Denny had always been firmly rooted in the outdoors. If something happened again, he would head for the mountains, leave civilization and return to his heritage. The Andertons had the opposite idea: they would bury themselves in the ground with food, water, supplies and stay locked away like skutelawe, the turtle, hiding in his shell until the danger passed.

Now, as Denny peered in the darkened windows of the Andertons’ home, he saw nothing but blackness. He knocked on the door, tried the doorbell. No response. He glanced at his watch. 6:30 p.m. He suddenly felt very foolish. They were likely just in town for dinner. He took a deep breath to calm down and then walked back to his house, chuckling at himself.

When he stepped onto his own front porch again, he could hear the phone ringing inside.
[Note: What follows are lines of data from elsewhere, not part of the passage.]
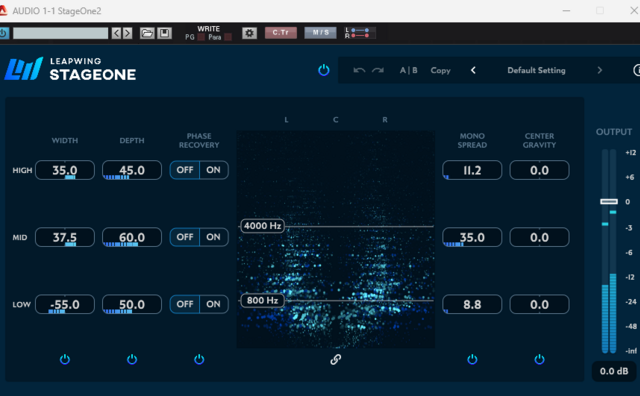Click the Copy button
This screenshot has width=640, height=396.
440,70
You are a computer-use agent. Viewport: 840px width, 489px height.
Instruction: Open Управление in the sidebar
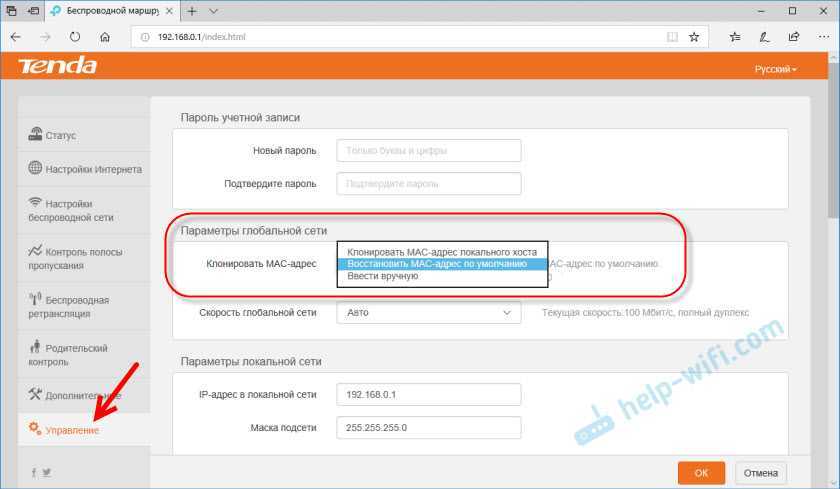[x=72, y=429]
He ran to the kitchen and picked up the receiver.

“Hello?”

“Good grief, Denny, when are you going to get an answering machine?”

“Sorry, Phyllis,” he said to the school’s administrative assistant.

“Oh, it’s okay,” the older woman sighed. “You’re the last on my list to call anyway.”

“What’s up?” he asked as he reached for the remote to mute the TV.

“Bob is closing school for tomorrow.”

“Why?” Denny said, finally reaching the remote. The TV went silent, displaying a picture of the President and a graphic of his planned campaign stops in California.

“Where have you been, Denny? At least a third of the students are out sick.”

“Well, there were a few in my classes that were absent today, but I hardly noticed a third of the students gone…” he said absently, trying to puzzle out why the President’s campaign stops were sticking in his mind.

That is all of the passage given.